**Extrait du texte:**
9.9Le Comité rappelle que le paragraphe 4 de l’article 6 du Pacte exige des États parties qu’ils autorisent tout condamné à mort à solliciter une grâce ou la commutation de sa peine, qu’ils veillent à ce que l’amnistie, la grâce ou la commutation lui soit accordée dans les circonstances appropriées et qu’ils s’assurent que la peine ne soit pas exécutée avant que les demandes de grâce ou de commutation n’aient été véritablement examinées et dûment tranchées. Aucune catégorie de condamnés ne peut être a priori privée de ces mesures de clémence et les conditions à remplir pour en bénéficier ne devraient pas les rendre inopérantes ni être inutilement contraignantes, de nature discriminatoire ou imposées de manière arbitraire. Le paragraphe 4 de l’article 6 ne prévoit pas de procédure particulière pour l’exercice du droit de solliciter une grâce ou une commutation de peine, et les États parties conservent donc une certaine latitude en la matière. Cependant, ces procédures devraient être définies dans la législation nationale. En outre, elles ne doivent pas conférer aux familles des victimes d’infractions criminelles un rôle prépondérant pour ce qui est de déterminer si la peine de mort doit être appliquée. De surcroît, les procédures relatives à la grâce ou la commutation de peine doivent offrir certaines garanties essentielles, notamment la transparence au sujet des modalités suivies et des critères de fond retenus ; le droit des personnes condamnées à mort d’engager une procédure de demande de grâce ou de commutation et d’exposer leur situation personnelle ou d’autres circonstances pertinentes, le droit d’être informé à l’avance de la date à laquelle la demande sera examinée, et le droit d’être informé sans délai de l’issue de la procédure. Compte tenu du manque de certitude juridique en ce qui concerne la procédure de recours en grâce et son efficacité, le Comité considère que l’État partie n’a pas rempli l’obligation qui lui incombe d’assurer la certitude juridique, en violation du paragraphe 4 de l’article 6 du Pacte.

10.Le Comité, agissant en vertu du paragraphe 4 de l’article 5 du Protocole facultatif, considère que les faits dont il est saisi font apparaître une violation par l’État partie des droits que M. Humaam tient des articles 6 (par. 1 et 4), et 14 (par. 1 et 3 b), d), e) et g)) du Pacte.

**Explorer le texte:**
a - Répondez aux questions suivantes d'après l'extrait sur le recours en grâce :
(i) Quelle disposition du Pacte exige des États parties qu'ils autorisent tout condamné à mort à solliciter une grâce ou la commutation de sa peine ?
(ii) Dans quel cadre les procédures de grâce ou de commutation devraient-elles être définies ?
(iii) En vertu de quelle disposition du Protocole facultatif le Comité agit-il au point 10 ?
b - Rédigez la suite de l'extrait sur le recours en grâce, en commençant après la dernière phrase du point 10.
Les données constituent un matériau distinct de l'extrait sur le recours en grâce.

**Données d'entrée:**

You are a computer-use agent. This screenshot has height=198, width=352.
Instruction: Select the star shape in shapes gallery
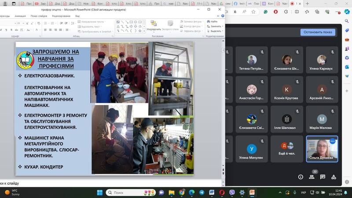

**Résultats des tâches:**
a -
(i) Le paragraphe 4 de l'article 6 du Pacte.
(ii) Dans la législation nationale.
(iii) Le paragraphe 4 de l'article 5 du Protocole facultatif.

b -
11.Conformément au paragraphe 3 a) de l’article 2 du Pacte, l’État partie est tenu d’assurer à l’auteur un recours utile. Il a l’obligation d’accorder pleine réparation aux individus dont les droits garantis par le Pacte ont été violés. En conséquence, l’État partie est tenu, entre autres : de prendre des mesures immédiates pour annuler la déclaration de culpabilité et la condamnation à mort de M. Humaam et de remettre immédiatement celui-ci en liberté ; s’il y a lieu, d’ordonner un nouveau procès en veillant à ce que la procédure appliquée en garantisse pleinement l’équité, conformément aux obligations qui lui incombent au titre des articles 6 et 14 du Pacte, y compris en faisant procéder à une expertise psychiatrique pour s’assurer que M. Humaam est apte à être jugé ; et d’indemniser M. Humaam de manière adéquate. L’État partie est également tenu de prendre toutes les mesures nécessaires pour empêcher que des violations similaires se produisent à l’avenir. À cet égard, le Comité rappelle à l’État partie qu’il doit s’abstenir d’imposer la peine de mort à une personne qui présente un grave handicap psychosocial ou intellectuel, et s’abstenir d’exécuter une personne qui a une moindre aptitude à comprendre les raisons de sa condamnation.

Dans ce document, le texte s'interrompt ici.